▶ Data to use:
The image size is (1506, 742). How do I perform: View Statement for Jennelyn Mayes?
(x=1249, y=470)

---

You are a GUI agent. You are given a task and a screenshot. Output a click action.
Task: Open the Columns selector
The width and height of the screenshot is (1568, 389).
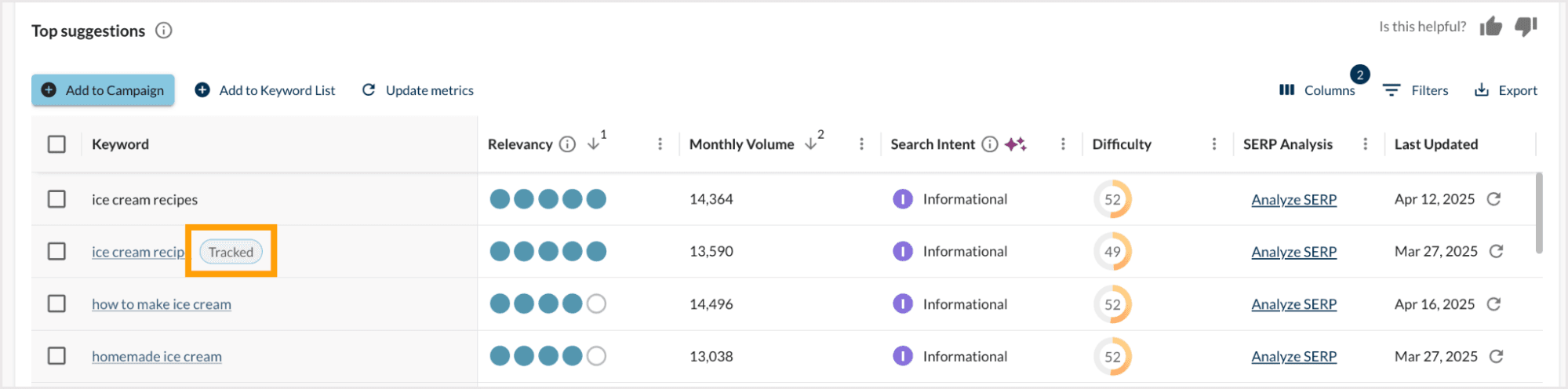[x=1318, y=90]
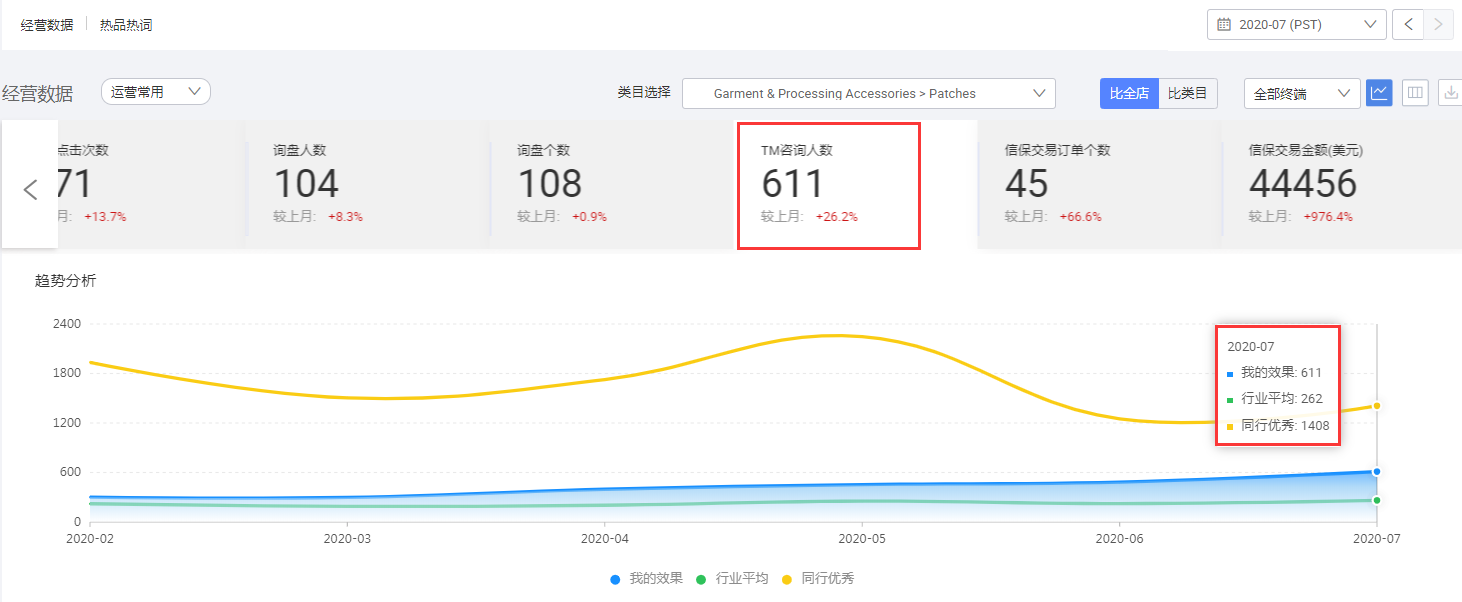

▶ Challenge: Convert the stretch of entries from the line that contains "You are a GUI" through the line that contains "[x=1318, y=90]" into a JSON list of strings, one string per line, with blank lines omitted and pictures left out.

▶ Full response:
[
  "You are a GUI agent. You are given a task and a screenshot. Output a click action.",
  "Task: Open the Columns selector",
  "The width and height of the screenshot is (1568, 389).",
  "[x=1318, y=90]"
]